▸ **TASK DIRECTIONS**
Two lines mark the range in the entries below: the one holding "This screenshot has width=706, height=1568." and the one holding "Given: Click the compass". Set down those two and all lines between them, exactly.

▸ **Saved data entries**
== Segment start ==

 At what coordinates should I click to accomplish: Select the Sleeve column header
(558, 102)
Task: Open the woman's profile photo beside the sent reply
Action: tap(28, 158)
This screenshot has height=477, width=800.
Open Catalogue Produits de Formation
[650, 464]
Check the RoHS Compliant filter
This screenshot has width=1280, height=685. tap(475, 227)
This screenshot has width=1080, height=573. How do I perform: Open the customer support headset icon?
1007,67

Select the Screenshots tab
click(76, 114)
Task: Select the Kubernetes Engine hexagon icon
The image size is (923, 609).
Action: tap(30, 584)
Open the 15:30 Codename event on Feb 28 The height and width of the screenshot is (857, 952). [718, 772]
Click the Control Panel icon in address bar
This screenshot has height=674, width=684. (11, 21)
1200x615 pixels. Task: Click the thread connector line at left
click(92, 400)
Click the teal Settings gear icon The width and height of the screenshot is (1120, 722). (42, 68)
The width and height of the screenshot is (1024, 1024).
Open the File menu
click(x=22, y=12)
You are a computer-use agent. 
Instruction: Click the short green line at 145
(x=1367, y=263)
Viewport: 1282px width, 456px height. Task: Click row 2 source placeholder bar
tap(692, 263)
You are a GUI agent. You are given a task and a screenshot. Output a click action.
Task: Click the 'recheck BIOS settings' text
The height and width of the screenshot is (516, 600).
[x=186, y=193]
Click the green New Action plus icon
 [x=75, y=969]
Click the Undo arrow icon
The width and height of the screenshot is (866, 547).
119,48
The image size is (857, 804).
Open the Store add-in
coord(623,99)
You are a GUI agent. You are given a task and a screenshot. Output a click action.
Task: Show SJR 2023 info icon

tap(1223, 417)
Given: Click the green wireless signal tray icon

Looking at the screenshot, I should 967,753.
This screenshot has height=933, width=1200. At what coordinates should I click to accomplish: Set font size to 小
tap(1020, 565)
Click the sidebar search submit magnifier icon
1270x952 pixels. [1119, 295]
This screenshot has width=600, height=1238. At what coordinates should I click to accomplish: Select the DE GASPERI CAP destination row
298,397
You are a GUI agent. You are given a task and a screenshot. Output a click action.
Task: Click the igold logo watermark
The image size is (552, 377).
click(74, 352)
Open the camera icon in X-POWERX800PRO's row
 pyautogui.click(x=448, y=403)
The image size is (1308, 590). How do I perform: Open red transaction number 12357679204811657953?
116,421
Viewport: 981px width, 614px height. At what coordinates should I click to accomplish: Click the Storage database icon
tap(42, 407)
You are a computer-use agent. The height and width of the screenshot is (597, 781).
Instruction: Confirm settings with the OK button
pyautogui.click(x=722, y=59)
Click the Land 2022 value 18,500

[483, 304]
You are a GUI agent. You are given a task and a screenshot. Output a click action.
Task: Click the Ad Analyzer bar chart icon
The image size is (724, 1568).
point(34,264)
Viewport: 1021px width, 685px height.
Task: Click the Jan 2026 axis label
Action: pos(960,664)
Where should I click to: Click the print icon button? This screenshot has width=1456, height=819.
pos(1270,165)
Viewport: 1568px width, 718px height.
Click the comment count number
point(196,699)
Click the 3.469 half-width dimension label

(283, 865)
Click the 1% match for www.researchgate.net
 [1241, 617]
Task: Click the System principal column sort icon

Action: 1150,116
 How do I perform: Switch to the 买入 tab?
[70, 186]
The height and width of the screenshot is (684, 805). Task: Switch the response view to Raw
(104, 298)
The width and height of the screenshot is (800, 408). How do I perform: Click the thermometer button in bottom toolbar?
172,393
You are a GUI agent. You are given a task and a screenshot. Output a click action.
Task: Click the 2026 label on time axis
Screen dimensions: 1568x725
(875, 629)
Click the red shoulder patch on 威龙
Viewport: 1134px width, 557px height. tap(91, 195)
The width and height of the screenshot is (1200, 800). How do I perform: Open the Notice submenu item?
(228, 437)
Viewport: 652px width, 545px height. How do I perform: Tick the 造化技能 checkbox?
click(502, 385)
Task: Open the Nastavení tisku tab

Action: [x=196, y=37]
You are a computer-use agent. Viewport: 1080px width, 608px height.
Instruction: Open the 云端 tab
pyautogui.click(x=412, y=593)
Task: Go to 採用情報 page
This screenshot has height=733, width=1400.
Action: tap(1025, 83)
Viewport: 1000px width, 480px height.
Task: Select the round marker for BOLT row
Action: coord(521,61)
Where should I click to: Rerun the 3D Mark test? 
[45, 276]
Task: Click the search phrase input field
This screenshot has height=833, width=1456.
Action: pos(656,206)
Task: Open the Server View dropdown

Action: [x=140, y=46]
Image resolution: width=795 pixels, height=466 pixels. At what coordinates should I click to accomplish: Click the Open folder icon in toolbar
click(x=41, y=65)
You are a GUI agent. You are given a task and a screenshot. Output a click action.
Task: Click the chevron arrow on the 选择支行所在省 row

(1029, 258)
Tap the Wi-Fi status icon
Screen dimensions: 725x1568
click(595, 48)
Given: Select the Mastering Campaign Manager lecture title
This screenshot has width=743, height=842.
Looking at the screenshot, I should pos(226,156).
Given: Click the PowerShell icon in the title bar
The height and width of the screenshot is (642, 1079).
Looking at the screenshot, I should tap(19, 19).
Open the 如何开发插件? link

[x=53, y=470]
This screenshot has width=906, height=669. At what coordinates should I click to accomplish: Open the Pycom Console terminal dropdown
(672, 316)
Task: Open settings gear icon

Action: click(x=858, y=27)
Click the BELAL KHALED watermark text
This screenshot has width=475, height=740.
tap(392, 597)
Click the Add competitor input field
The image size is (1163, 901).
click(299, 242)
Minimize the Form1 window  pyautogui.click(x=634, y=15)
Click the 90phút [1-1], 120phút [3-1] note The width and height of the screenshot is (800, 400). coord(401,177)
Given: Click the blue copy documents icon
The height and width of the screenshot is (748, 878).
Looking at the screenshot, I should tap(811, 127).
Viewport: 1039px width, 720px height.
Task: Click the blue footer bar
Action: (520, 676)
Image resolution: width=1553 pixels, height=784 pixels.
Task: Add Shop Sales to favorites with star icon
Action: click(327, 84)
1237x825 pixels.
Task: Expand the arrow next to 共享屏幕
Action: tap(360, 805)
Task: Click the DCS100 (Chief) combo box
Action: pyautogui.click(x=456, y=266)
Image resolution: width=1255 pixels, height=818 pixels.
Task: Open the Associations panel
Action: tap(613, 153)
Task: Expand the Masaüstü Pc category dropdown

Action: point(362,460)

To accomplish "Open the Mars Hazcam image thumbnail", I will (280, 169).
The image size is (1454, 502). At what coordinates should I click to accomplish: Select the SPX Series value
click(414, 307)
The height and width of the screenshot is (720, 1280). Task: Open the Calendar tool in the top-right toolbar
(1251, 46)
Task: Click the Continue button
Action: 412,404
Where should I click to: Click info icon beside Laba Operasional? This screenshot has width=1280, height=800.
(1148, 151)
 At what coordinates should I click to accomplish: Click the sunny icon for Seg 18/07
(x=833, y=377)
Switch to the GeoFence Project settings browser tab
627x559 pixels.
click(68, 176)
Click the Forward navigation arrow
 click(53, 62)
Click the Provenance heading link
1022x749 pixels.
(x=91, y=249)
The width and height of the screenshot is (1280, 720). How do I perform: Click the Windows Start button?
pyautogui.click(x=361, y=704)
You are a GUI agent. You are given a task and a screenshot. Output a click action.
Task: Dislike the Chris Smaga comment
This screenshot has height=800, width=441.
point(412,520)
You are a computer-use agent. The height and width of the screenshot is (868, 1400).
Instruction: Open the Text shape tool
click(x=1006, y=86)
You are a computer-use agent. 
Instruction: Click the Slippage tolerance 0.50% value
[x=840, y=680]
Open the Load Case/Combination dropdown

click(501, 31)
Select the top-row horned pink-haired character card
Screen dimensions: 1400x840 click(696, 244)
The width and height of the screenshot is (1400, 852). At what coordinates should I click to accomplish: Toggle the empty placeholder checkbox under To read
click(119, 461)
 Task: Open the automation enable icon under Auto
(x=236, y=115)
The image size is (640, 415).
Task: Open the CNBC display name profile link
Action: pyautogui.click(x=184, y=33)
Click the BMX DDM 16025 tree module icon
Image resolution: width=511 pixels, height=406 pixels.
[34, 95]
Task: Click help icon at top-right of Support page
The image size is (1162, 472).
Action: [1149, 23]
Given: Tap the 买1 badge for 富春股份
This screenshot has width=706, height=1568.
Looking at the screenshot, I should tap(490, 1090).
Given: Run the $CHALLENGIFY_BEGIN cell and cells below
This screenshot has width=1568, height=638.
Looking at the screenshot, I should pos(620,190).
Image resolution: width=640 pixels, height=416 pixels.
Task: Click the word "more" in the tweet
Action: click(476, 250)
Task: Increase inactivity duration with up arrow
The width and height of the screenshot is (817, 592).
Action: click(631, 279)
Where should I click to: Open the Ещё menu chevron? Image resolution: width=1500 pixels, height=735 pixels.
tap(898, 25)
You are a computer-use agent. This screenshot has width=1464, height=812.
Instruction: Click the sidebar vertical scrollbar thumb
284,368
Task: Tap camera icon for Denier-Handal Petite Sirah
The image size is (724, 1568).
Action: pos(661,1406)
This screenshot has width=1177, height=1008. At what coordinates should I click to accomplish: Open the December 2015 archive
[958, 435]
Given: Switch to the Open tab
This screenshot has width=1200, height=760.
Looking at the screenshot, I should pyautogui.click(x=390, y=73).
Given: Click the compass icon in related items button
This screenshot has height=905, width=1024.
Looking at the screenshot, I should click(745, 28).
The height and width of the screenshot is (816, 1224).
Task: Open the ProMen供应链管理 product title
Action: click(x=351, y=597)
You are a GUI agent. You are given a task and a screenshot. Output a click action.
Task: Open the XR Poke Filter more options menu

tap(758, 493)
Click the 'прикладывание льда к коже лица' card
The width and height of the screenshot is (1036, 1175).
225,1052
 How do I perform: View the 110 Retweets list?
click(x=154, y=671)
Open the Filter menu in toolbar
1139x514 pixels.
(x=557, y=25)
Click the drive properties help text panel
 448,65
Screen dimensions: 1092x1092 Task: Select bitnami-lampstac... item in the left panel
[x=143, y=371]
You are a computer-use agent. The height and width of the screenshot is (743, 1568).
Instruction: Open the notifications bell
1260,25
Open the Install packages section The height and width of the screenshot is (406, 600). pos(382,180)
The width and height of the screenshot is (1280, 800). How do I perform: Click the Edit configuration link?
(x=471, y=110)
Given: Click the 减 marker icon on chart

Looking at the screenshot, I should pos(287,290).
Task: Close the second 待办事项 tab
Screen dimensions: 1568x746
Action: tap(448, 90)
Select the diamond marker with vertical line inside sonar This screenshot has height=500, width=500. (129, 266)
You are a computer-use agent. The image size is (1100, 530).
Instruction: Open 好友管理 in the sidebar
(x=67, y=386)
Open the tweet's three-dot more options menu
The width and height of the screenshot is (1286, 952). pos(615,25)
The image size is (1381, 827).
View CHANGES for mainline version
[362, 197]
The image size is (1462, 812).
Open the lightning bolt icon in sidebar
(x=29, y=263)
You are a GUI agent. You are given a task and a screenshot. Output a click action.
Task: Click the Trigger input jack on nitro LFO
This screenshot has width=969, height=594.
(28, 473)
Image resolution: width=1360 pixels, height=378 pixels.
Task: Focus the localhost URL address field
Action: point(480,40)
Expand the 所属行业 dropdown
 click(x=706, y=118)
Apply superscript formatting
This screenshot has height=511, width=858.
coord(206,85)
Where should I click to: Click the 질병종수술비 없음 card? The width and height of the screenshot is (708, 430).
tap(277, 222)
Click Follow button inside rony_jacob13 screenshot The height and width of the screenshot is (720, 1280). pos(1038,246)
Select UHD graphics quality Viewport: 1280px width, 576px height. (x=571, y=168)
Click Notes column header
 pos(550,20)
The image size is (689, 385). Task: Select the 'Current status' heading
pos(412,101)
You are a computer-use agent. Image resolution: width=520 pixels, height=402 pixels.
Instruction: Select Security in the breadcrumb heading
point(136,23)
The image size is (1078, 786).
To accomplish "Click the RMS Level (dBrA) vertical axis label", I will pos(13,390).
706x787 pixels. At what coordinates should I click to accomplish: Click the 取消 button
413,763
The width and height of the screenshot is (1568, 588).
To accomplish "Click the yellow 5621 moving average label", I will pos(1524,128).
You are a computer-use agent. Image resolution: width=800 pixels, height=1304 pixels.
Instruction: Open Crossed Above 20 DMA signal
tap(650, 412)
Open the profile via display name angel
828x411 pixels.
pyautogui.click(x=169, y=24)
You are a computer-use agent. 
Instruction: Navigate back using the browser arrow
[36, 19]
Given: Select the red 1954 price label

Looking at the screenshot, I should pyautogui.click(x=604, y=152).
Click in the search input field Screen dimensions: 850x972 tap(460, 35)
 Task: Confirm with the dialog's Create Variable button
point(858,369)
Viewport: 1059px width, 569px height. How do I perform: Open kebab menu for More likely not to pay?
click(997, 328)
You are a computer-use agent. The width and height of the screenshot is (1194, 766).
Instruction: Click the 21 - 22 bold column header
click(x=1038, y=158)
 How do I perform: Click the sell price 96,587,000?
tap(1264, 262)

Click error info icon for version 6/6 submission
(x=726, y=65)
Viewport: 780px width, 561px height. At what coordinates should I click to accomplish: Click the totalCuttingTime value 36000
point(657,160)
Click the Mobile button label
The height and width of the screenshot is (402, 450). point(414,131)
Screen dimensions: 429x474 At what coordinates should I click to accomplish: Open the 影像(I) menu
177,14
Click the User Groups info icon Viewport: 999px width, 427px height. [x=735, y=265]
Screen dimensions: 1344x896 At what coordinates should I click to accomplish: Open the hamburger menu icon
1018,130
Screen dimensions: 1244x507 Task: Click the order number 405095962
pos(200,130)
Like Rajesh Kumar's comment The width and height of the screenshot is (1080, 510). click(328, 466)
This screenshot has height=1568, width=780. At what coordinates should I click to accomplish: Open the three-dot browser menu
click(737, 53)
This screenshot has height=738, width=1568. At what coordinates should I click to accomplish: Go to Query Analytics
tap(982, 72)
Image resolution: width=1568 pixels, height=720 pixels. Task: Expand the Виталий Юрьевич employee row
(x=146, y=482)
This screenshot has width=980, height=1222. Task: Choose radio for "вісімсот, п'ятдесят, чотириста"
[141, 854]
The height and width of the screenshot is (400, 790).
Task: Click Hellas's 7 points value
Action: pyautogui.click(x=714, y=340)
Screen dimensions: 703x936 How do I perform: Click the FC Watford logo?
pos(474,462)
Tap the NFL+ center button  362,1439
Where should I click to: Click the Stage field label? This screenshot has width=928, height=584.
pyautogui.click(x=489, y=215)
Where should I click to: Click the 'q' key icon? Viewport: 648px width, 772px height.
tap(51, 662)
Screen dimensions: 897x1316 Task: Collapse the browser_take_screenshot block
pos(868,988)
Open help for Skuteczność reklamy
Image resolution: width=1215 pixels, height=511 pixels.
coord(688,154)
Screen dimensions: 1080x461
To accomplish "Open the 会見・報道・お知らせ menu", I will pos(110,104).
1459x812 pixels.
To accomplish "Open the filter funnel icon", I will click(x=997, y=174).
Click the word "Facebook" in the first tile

== Segment end ==

▸ **EXERCISE RESPONSE**
This screenshot has width=706, height=1568.
Looking at the screenshot, I should tap(490, 1090).
Given: Run the $CHALLENGIFY_BEGIN cell and cells below
This screenshot has width=1568, height=638.
Looking at the screenshot, I should pos(620,190).
Image resolution: width=640 pixels, height=416 pixels.
Task: Click the word "more" in the tweet
Action: click(476, 250)
Task: Increase inactivity duration with up arrow
The width and height of the screenshot is (817, 592).
Action: click(631, 279)
Where should I click to: Open the Ещё menu chevron? Image resolution: width=1500 pixels, height=735 pixels.
tap(898, 25)
You are a computer-use agent. This screenshot has width=1464, height=812.
Instruction: Click the sidebar vertical scrollbar thumb
284,368
Task: Tap camera icon for Denier-Handal Petite Sirah
The image size is (724, 1568).
Action: pos(661,1406)
This screenshot has width=1177, height=1008. At what coordinates should I click to accomplish: Open the December 2015 archive
[958, 435]
Given: Switch to the Open tab
This screenshot has width=1200, height=760.
Looking at the screenshot, I should pyautogui.click(x=390, y=73).
Given: Click the compass icon in related items button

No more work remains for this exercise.